The morning session is in progress, with each participant making a 5 minute statement. There are genuinely a diversity of perspectives here, about a third of the participants are physical scientists with some knowledge of climate science, whereas the majority are social scientists (with a few journalists).
The meeting is being run under Chatham House rules. A few points that have caught my interest so far:
• dealing with complex problems using complex tools, ideas
• the idea of reconciliation in scientific debates is to try different approaches in an experimental meeting for attempting nonviolent communication in impassioned debates where there is disagreement
• reconciliation is not about consensus, but rather creating an arena where we can have honest disagreement
• violence in this debate derives from the potential impacts of climate change and the policy options, and differing political and cultural notions of risk and responsibility.
• disagreement in climate science is more violent than other fields where there is much disagreement and high societal stakes (e.g. economics).
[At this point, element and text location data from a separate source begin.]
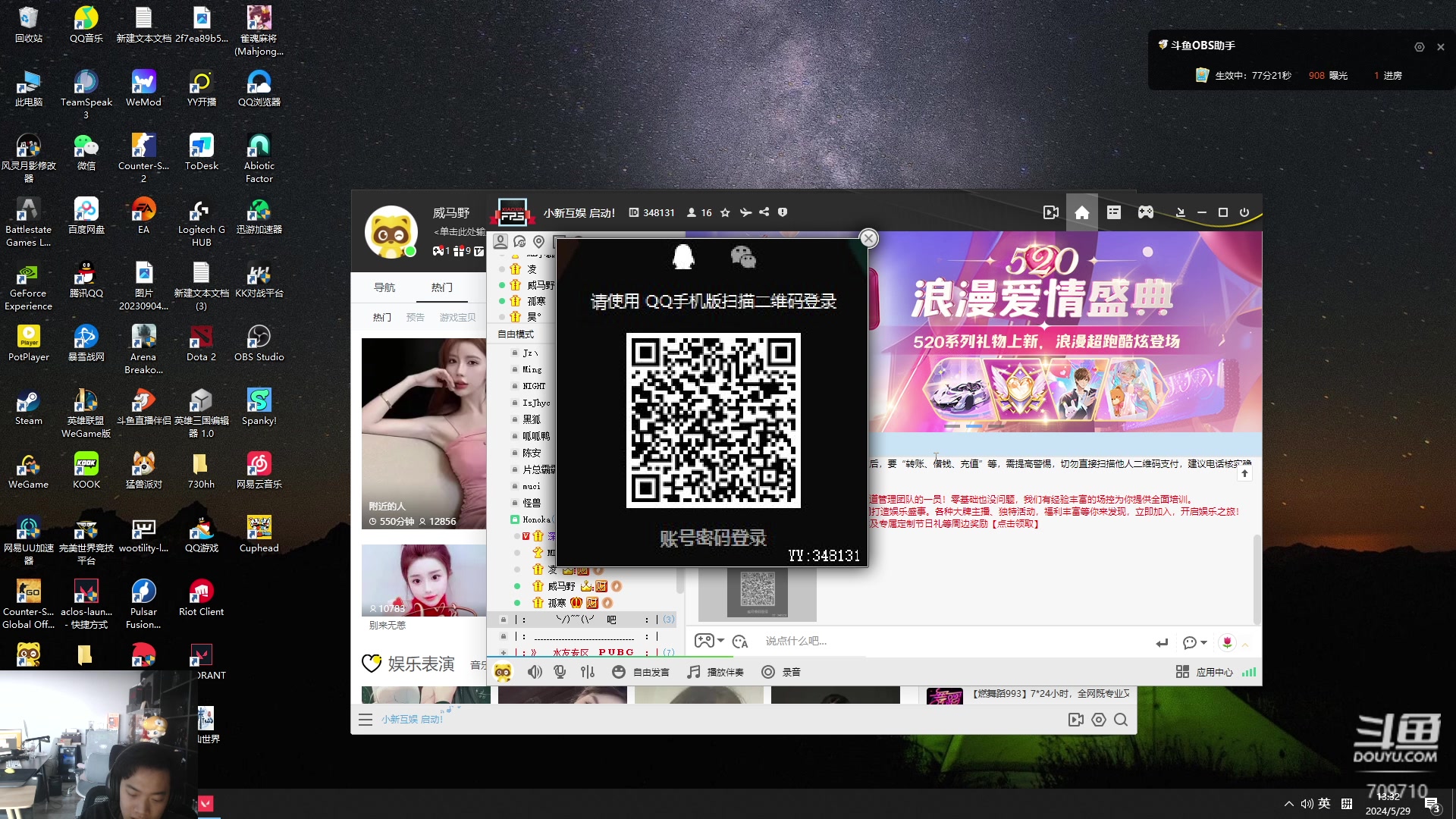
Task: Toggle 自由发言 free-speech mode
Action: 641,672
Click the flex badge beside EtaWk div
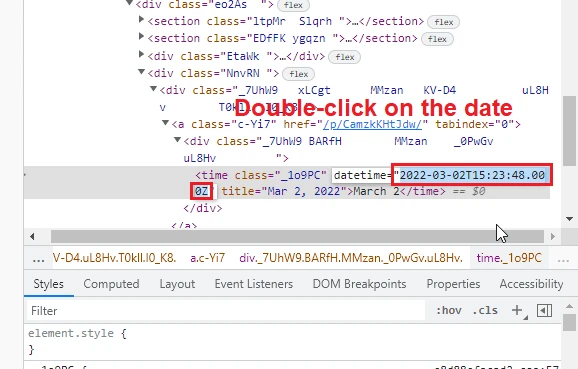Image resolution: width=578 pixels, height=369 pixels. (x=344, y=57)
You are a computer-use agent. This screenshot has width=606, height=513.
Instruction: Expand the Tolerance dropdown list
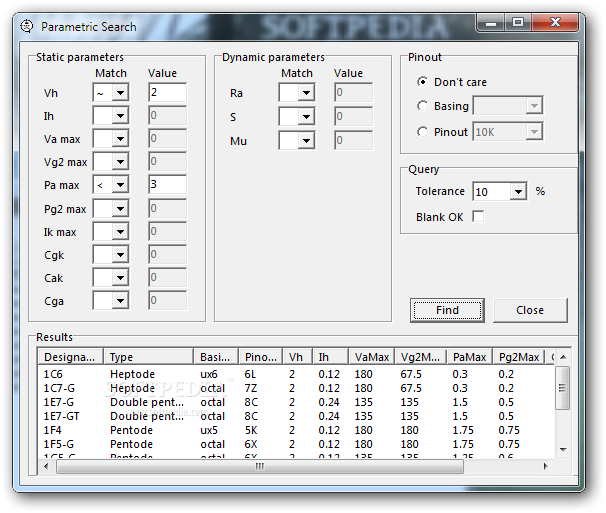coord(518,192)
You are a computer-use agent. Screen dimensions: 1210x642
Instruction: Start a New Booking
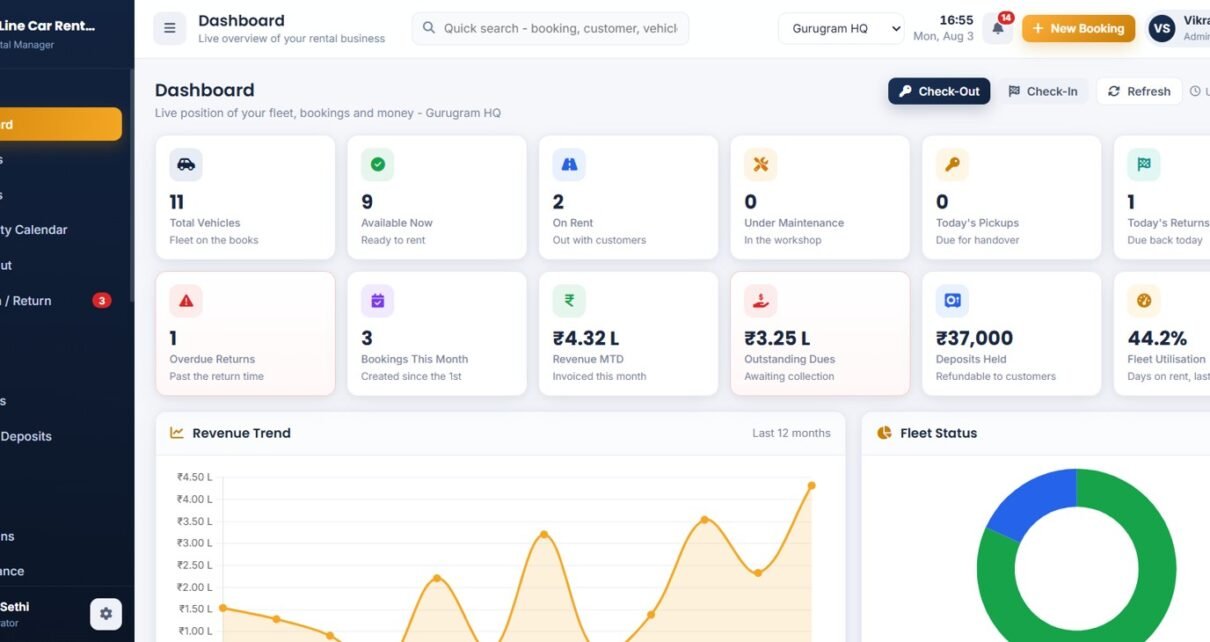(1078, 28)
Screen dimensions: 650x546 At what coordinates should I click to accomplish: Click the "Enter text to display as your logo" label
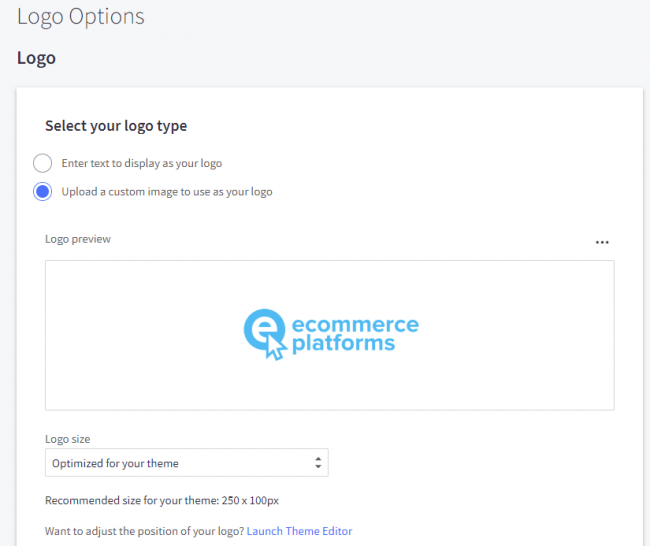click(x=141, y=163)
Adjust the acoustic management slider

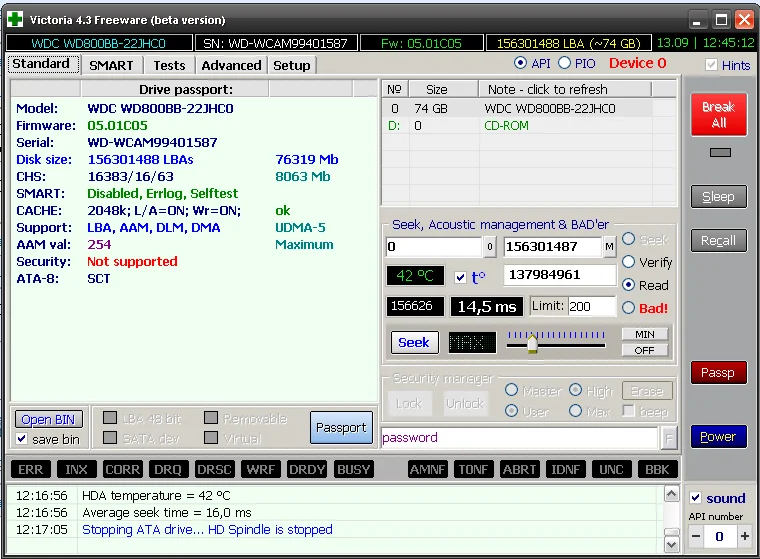click(x=532, y=344)
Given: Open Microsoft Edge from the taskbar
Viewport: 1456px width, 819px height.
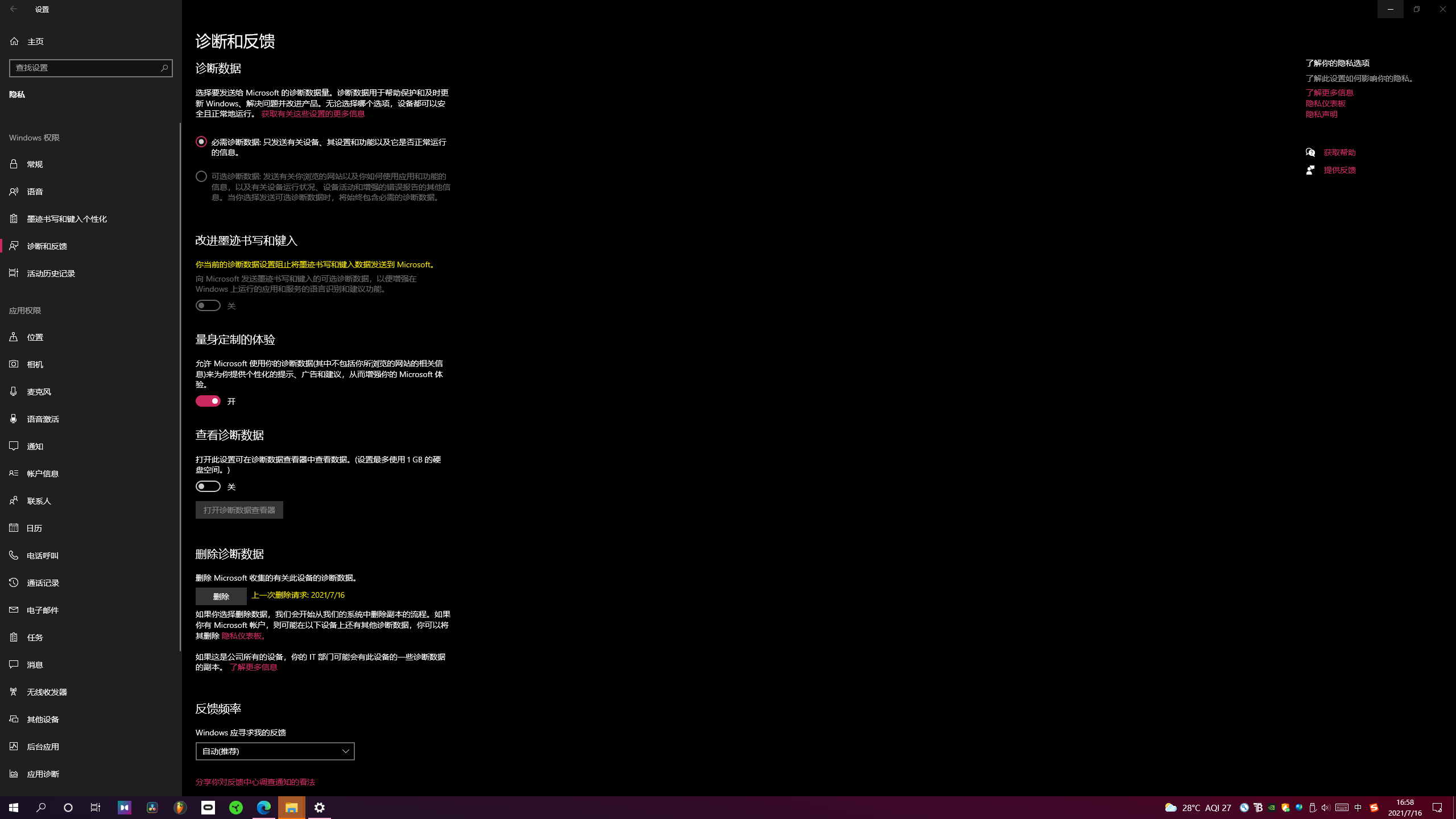Looking at the screenshot, I should [264, 807].
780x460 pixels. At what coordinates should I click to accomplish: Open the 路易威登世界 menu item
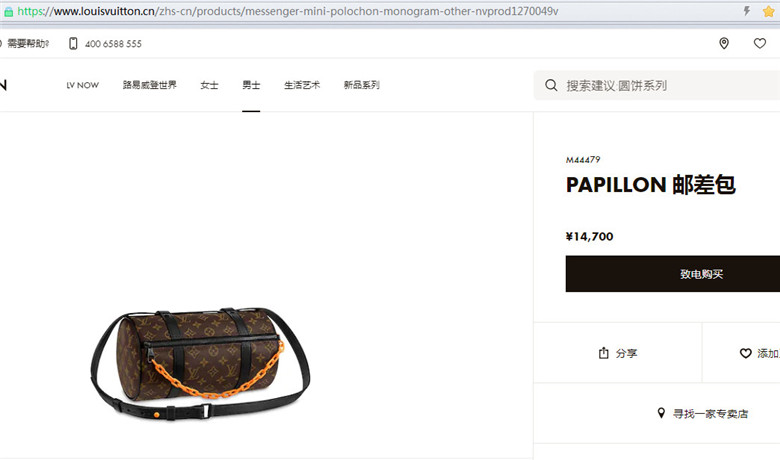pyautogui.click(x=150, y=85)
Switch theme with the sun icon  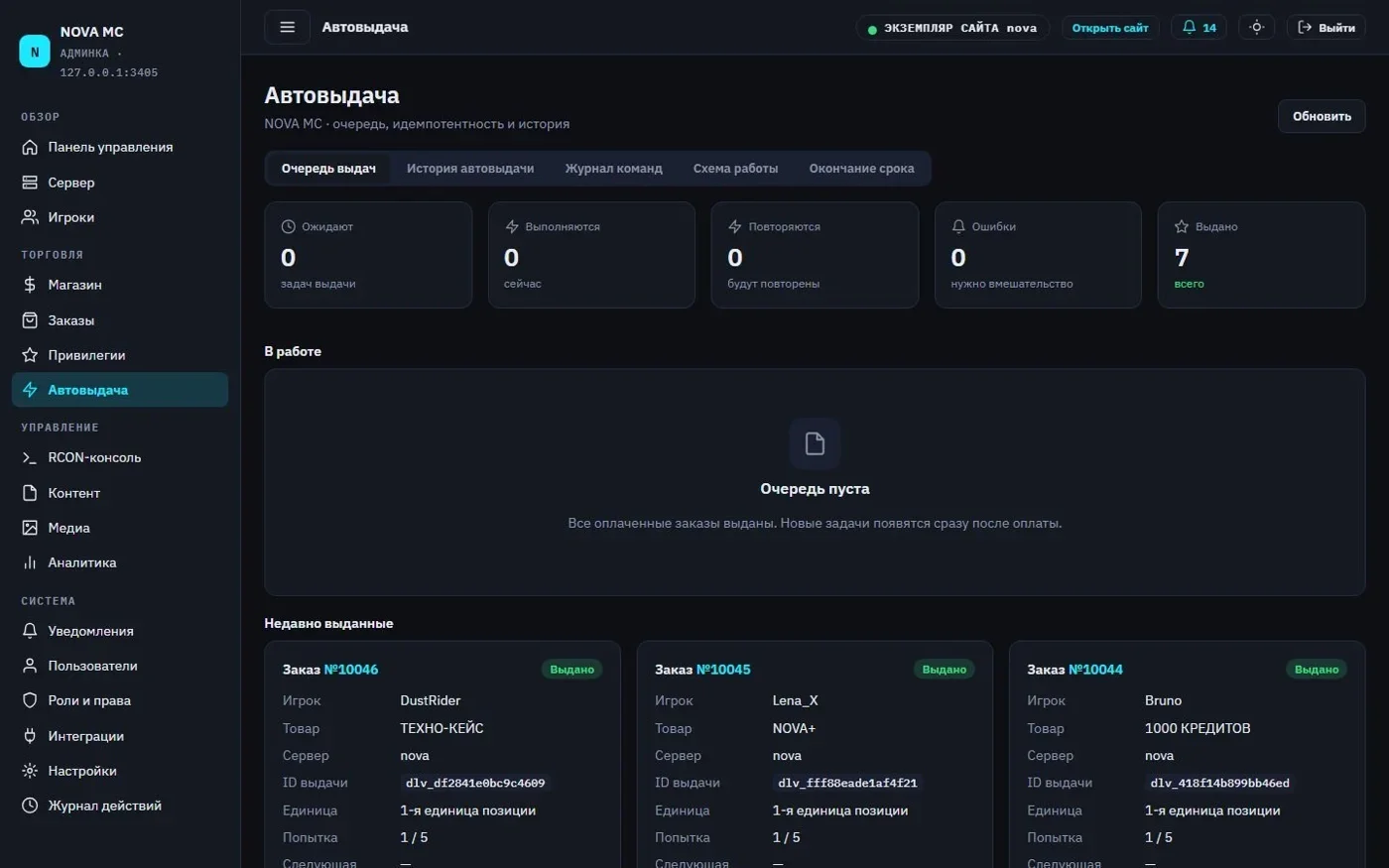pos(1256,28)
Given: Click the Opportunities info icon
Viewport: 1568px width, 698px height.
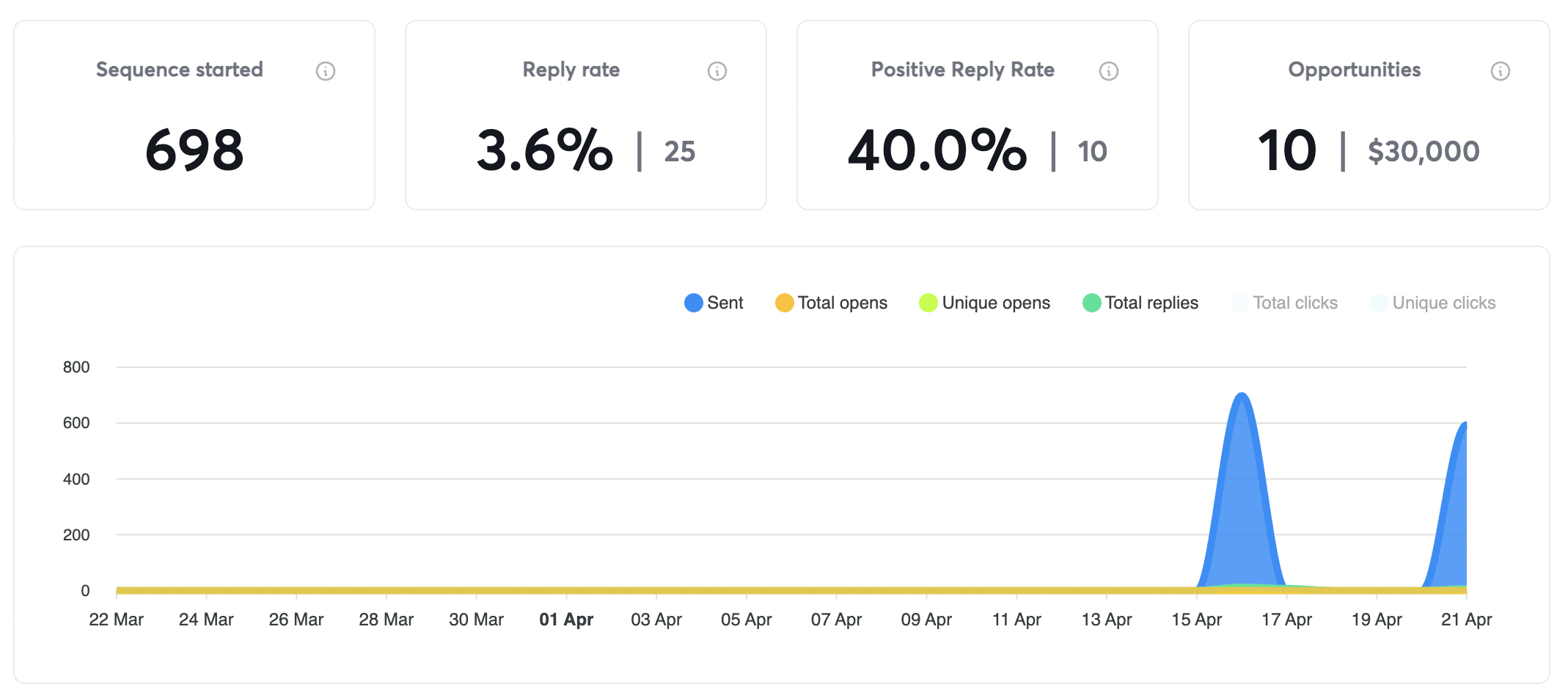Looking at the screenshot, I should (x=1500, y=70).
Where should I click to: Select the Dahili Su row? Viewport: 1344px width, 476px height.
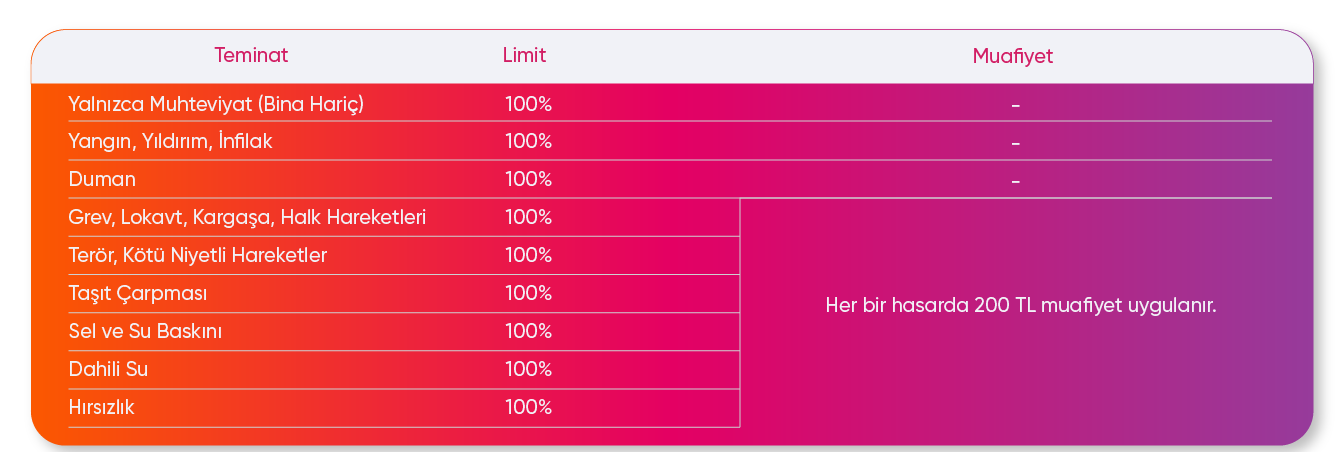[x=404, y=369]
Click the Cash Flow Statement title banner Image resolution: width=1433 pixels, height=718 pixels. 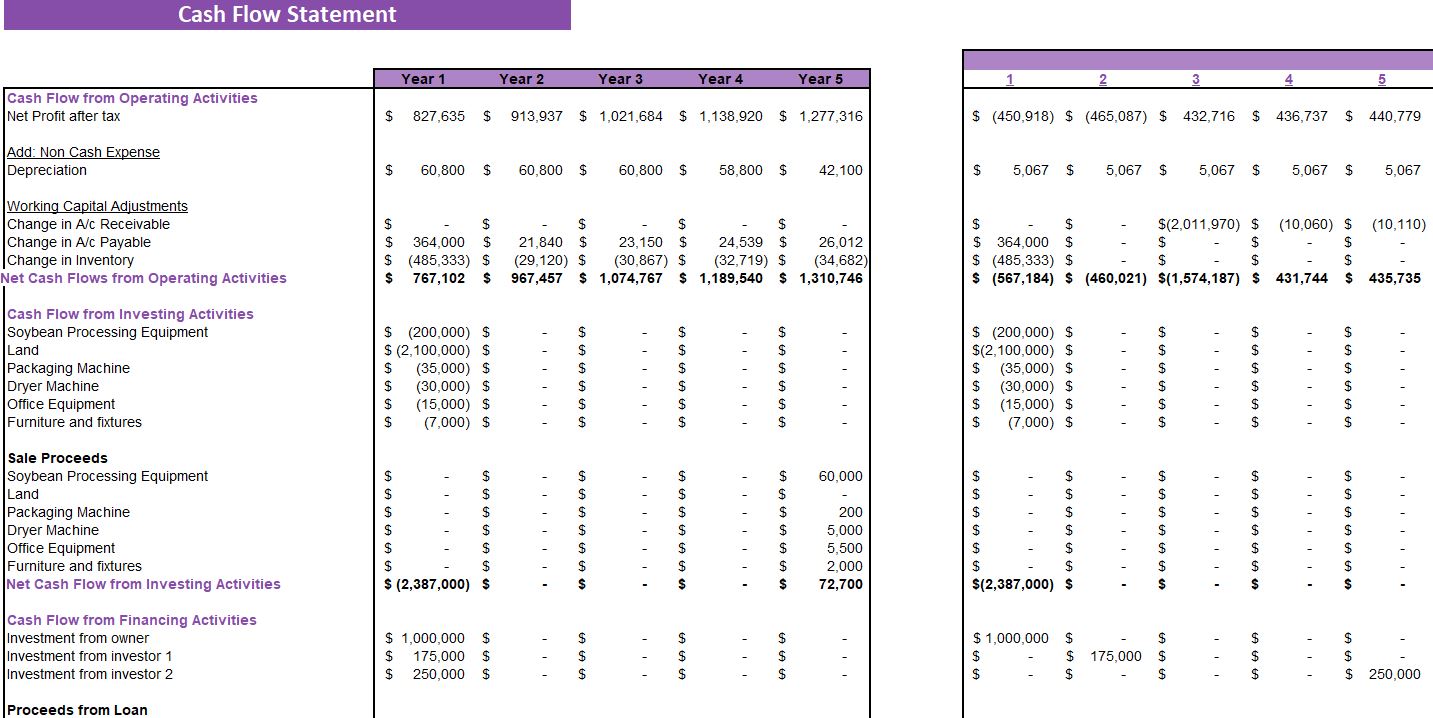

One person attributed the violence of the disagreement in climate science to the propensity of scientific societies to publish position statements, and the IPCC itself; these create animosity and hostility through the exercise of power without sufficient accountability.
Dr. Judith Curry added a couple of comments on her blog while attending the Lisbon Workshop on Reconciliation in the Climate Change Debate. For those wondering why I’m not there even though invited, and to see a rationale for the report, please see my previous post: The hope of Lisbon
I’m sure there will be more coming. I’m looking forward to hearing from Steven Mosher on the event. Dr. Curry’s comments follow.
Had an interesting dinner with Tallbloke, McIntyre, McKitrick, Webster, Mosher, Stokes. If anyone is concerned by an insufficient diversity of perspectives, well I don’t think you need to be too concerned.